DIRECTIONS FOR THIS TASK =
Reproduce each of the rows below word for word, with nothing changed.

# # # #

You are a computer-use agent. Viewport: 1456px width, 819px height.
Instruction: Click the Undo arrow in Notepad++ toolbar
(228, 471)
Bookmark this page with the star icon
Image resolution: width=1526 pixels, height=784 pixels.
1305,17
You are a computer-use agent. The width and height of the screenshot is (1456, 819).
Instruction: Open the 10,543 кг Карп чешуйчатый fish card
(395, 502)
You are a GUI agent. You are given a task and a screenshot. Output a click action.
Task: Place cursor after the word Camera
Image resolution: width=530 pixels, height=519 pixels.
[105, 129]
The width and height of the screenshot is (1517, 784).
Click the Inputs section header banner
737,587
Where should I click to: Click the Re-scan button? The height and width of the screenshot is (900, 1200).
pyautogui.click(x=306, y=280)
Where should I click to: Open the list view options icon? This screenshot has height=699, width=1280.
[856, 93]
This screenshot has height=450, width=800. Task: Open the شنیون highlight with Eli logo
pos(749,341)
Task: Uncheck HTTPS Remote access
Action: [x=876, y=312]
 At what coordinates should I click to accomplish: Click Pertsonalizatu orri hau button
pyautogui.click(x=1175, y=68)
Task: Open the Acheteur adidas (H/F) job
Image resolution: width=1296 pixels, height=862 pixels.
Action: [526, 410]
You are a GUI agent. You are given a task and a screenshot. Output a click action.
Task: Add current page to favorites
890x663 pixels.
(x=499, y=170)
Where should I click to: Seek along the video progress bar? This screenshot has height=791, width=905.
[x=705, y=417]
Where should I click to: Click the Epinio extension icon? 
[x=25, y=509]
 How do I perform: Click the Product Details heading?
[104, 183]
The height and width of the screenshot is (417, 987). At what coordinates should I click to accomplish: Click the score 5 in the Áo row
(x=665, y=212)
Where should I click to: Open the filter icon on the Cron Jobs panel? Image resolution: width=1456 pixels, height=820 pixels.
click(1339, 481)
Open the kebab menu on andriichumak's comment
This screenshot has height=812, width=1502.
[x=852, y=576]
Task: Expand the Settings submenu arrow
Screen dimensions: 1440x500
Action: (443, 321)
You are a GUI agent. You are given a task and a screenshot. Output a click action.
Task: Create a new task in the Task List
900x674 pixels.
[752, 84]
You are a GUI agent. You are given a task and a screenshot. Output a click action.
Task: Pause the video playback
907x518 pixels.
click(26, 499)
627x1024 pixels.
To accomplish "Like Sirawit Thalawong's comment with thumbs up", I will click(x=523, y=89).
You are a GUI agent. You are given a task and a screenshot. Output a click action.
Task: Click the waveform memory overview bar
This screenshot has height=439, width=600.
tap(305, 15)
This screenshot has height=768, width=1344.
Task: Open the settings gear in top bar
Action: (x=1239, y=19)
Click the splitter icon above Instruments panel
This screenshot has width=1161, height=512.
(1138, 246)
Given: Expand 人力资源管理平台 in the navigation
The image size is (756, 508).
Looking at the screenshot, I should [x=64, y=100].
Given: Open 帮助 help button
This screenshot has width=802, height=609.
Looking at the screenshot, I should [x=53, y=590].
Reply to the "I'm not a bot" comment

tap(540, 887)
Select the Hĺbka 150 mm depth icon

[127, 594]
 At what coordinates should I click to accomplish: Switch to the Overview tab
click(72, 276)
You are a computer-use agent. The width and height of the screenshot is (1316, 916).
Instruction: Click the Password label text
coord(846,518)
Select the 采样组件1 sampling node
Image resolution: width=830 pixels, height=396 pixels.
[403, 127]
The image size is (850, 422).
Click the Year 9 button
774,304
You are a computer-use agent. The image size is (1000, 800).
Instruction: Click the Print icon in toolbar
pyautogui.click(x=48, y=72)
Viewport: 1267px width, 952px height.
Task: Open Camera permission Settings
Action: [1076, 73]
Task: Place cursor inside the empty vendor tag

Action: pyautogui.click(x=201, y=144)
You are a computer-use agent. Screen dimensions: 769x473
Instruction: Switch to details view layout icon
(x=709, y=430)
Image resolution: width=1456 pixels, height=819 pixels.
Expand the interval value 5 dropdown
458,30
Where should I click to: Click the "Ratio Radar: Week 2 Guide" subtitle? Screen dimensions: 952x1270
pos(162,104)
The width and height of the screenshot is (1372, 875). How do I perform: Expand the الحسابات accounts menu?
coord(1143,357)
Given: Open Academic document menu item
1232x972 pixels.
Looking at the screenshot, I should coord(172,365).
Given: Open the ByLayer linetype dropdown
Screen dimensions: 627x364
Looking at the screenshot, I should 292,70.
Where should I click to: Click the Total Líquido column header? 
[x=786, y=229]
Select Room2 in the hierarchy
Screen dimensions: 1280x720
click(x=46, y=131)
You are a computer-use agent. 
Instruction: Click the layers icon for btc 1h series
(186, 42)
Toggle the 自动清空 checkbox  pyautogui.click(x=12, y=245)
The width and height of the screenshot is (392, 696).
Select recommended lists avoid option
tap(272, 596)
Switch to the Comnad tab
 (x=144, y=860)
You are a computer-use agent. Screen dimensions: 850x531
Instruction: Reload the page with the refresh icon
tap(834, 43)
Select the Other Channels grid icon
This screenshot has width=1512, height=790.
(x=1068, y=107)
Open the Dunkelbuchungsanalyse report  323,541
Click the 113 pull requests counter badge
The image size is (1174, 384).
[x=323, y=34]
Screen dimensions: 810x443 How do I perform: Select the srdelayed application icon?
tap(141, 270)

# # # #

TASK RESULT =
You are a computer-use agent. Viewport: 1456px width, 819px height.
Instruction: Click the Undo arrow in Notepad++ toolbar
(228, 471)
Bookmark this page with the star icon
Image resolution: width=1526 pixels, height=784 pixels.
1305,17
You are a computer-use agent. The width and height of the screenshot is (1456, 819).
Instruction: Open the 10,543 кг Карп чешуйчатый fish card
(395, 502)
You are a GUI agent. You are given a task and a screenshot. Output a click action.
Task: Place cursor after the word Camera
Image resolution: width=530 pixels, height=519 pixels.
[105, 129]
The width and height of the screenshot is (1517, 784).
Click the Inputs section header banner
737,587
Where should I click to: Click the Re-scan button? The height and width of the screenshot is (900, 1200).
pyautogui.click(x=306, y=280)
Where should I click to: Open the list view options icon? This screenshot has height=699, width=1280.
[856, 93]
This screenshot has height=450, width=800. Task: Open the شنیون highlight with Eli logo
pos(749,341)
Task: Uncheck HTTPS Remote access
Action: [x=876, y=312]
 At what coordinates should I click to accomplish: Click Pertsonalizatu orri hau button
pyautogui.click(x=1175, y=68)
Task: Open the Acheteur adidas (H/F) job
Image resolution: width=1296 pixels, height=862 pixels.
Action: [526, 410]
You are a GUI agent. You are given a task and a screenshot. Output a click action.
Task: Add current page to favorites
890x663 pixels.
(x=499, y=170)
Where should I click to: Seek along the video progress bar? This screenshot has height=791, width=905.
[x=705, y=417]
Where should I click to: Click the Epinio extension icon? 
[x=25, y=509]
 How do I perform: Click the Product Details heading?
[104, 183]
The height and width of the screenshot is (417, 987). At what coordinates should I click to accomplish: Click the score 5 in the Áo row
(x=665, y=212)
Where should I click to: Open the filter icon on the Cron Jobs panel? Image resolution: width=1456 pixels, height=820 pixels.
click(1339, 481)
Open the kebab menu on andriichumak's comment
This screenshot has height=812, width=1502.
[x=852, y=576]
Task: Expand the Settings submenu arrow
Screen dimensions: 1440x500
Action: (443, 321)
You are a GUI agent. You are given a task and a screenshot. Output a click action.
Task: Create a new task in the Task List
900x674 pixels.
[752, 84]
You are a GUI agent. You are given a task and a screenshot. Output a click action.
Task: Pause the video playback
907x518 pixels.
click(26, 499)
627x1024 pixels.
To accomplish "Like Sirawit Thalawong's comment with thumbs up", I will click(x=523, y=89).
You are a GUI agent. You are given a task and a screenshot. Output a click action.
Task: Click the waveform memory overview bar
This screenshot has height=439, width=600.
tap(305, 15)
This screenshot has height=768, width=1344.
Task: Open the settings gear in top bar
Action: (x=1239, y=19)
Click the splitter icon above Instruments panel
This screenshot has width=1161, height=512.
(1138, 246)
Given: Expand 人力资源管理平台 in the navigation
The image size is (756, 508).
Looking at the screenshot, I should [x=64, y=100].
Given: Open 帮助 help button
This screenshot has width=802, height=609.
Looking at the screenshot, I should [x=53, y=590].
Reply to the "I'm not a bot" comment

tap(540, 887)
Select the Hĺbka 150 mm depth icon

[127, 594]
 At what coordinates should I click to accomplish: Switch to the Overview tab
click(72, 276)
You are a computer-use agent. The width and height of the screenshot is (1316, 916).
Instruction: Click the Password label text
coord(846,518)
Select the 采样组件1 sampling node
Image resolution: width=830 pixels, height=396 pixels.
[403, 127]
The image size is (850, 422).
Click the Year 9 button
774,304
You are a computer-use agent. The image size is (1000, 800).
Instruction: Click the Print icon in toolbar
pyautogui.click(x=48, y=72)
Viewport: 1267px width, 952px height.
Task: Open Camera permission Settings
Action: [1076, 73]
Task: Place cursor inside the empty vendor tag

Action: pyautogui.click(x=201, y=144)
You are a computer-use agent. Screen dimensions: 769x473
Instruction: Switch to details view layout icon
(x=709, y=430)
Image resolution: width=1456 pixels, height=819 pixels.
Expand the interval value 5 dropdown
458,30
Where should I click to: Click the "Ratio Radar: Week 2 Guide" subtitle? Screen dimensions: 952x1270
pos(162,104)
The width and height of the screenshot is (1372, 875). How do I perform: Expand the الحسابات accounts menu?
coord(1143,357)
Given: Open Academic document menu item
1232x972 pixels.
Looking at the screenshot, I should coord(172,365).
Given: Open the ByLayer linetype dropdown
Screen dimensions: 627x364
Looking at the screenshot, I should 292,70.
Where should I click to: Click the Total Líquido column header? 
[x=786, y=229]
Select Room2 in the hierarchy
Screen dimensions: 1280x720
click(x=46, y=131)
You are a computer-use agent. 
Instruction: Click the layers icon for btc 1h series
(186, 42)
Toggle the 自动清空 checkbox  pyautogui.click(x=12, y=245)
The width and height of the screenshot is (392, 696).
Select recommended lists avoid option
tap(272, 596)
Switch to the Comnad tab
 (x=144, y=860)
You are a computer-use agent. Screen dimensions: 850x531
Instruction: Reload the page with the refresh icon
tap(834, 43)
Select the Other Channels grid icon
This screenshot has width=1512, height=790.
(x=1068, y=107)
Open the Dunkelbuchungsanalyse report  323,541
Click the 113 pull requests counter badge
The image size is (1174, 384).
[x=323, y=34]
Screen dimensions: 810x443 How do I perform: Select the srdelayed application icon?
tap(141, 270)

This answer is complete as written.